Había gotas de un líquido en los primeros escalones, en rastro muy tenue, y también sobre el descanso; como si a alguien se le hubiera derramado agua. Me detuve y pasé los dedos por la humedad y era simplemente eso, humedad. Alcé la mano y olí los dedos, y el aroma a loción estaba allí, pero más intenso que en las otras ocasiones.
Descubrí dos rostros de líquido que cruzaban el descanso y seguían hasta el piso de más abajo, como si alguien hubiera llevado un vaso de agua que fuera goteando. Esto, entonces, me dije, eran los rastros de aquel que debía estar muerto; esta humedad era el rastro que él había dejado.
El terror se cernía sobre la escala, un lugar tan silencioso y desierto que no hubiera parecido posible que existiera el menor movimiento, ni siquiera el horror. Pero la soledad en sí, quizás era una parte del terror, el vacío de aquel lugar en que debía haber un cuerpo, y el rastro del aromático líquido que señalaba el camino que había tomado.
Bajé el resto de la escala rápidamente, con ese horror introducido en el cerebro, y al ir corriendo pensé en lo que podría hacer o en lo que sucedería si me encontraba con la forma, esperándome en la escala; pero, aun pensando en ello, no pude detenerme y bajé los escalones velozmente hasta encontrarme en la planta baja.
Nadie había allí a excepción del lustrabotas, adormecido sobre una silla apoyada contra el muro, y el que atendía el estanco, que estaba apoyado sobre el mostrador, leyendo un periódico extendido ante él.
El hombre del estanco alzó la vista y el lustrabotas se adelantó en su silla, pero, antes que ninguno de los dos pudiera moverse o gritar, yo ya había traspasado la puerta giratoria y estaba en la calle. Había una multitud de gente que iba de compras, los que aprovechaban que las tiendas abrían por la noche dos veces por semana.
Una vez en la calle, ya no seguí corriendo, porque sentía que aquí ya podía estar a salvo. En la esquina, me detuve y miré hacia el edificio McCandless, y ése era el aspecto que tenía, un edificio, antiguo y manchado por el tiempo, que había durado ya demasiado tiempo y que en pocos años más sería echado abajo. Nada había de misterioso en él, nada de siniestro.
Pero, al mirarlo, me estremecí, como si un viento helado procedente de alguna parte hubiera soplado sobre mi alma.
Sabía exactamente lo que necesitaba y seguí por la calle para encontrarlo. El lugar estaba comenzando a llenarse, y en algunas partes, en un oscuro rincón, alguien estaba tocando el piano.

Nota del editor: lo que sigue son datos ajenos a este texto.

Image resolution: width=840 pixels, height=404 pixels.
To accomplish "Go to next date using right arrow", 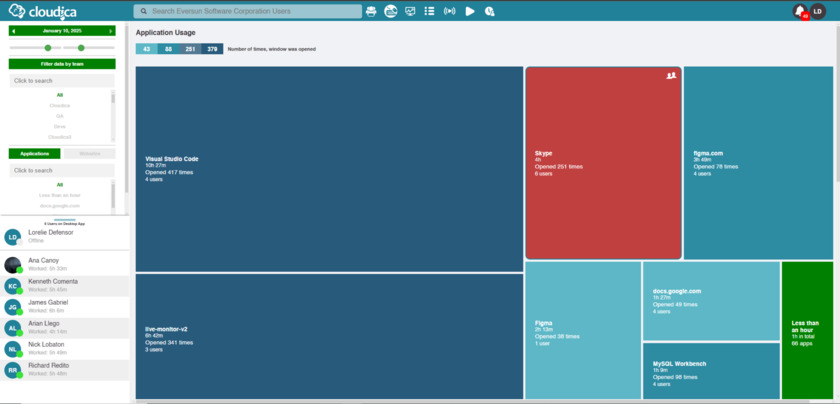I will click(112, 32).
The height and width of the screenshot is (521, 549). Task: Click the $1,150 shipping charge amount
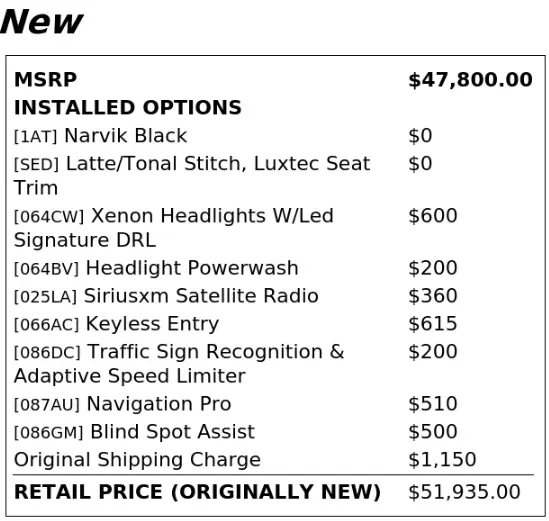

Bien, realmente no estaba tocando, más bien, pasando las manos por las teclas y, de vez en cuando, sonando los acordes de alguna melodía.
Me dirigí hacia el fondo, en donde no había mucha gente, y encontré un taburete.
—¿Qué desea? — preguntó el hombre tras la barra.
—Whisky con hielo — le dije —. Y es mejor que lo haga doble. Así le ahorraré tiempo.
—¿Qué marca? — preguntó.
Se la dije.
Sacó un vaso y hielo. Escogió una botella de las que estaban tras él.
Alguien se sentó en el taburete contiguo al mío.
—Buenas noches, señorita — dijo el tabernero —. ¿Qué se sirve?
—Una Manhatan, por favor.
Me di vuelta al escuchar la voz, ya que había algo en ella que me llamó poderosamente la atención.
Y también, algo en la muchacha misma.
Era un ser sorprendente, de una belleza que no contrastaba con su personalidad.
Me devolvió la mirada. Era fría como el hielo.
—¿Nos hemos visto en alguna parte? — preguntó.
—Creo que sí — le respondí.
Era la rubia que yo había sacado de la caja de zapatos, ahora, increíblemente, crecida y vestida.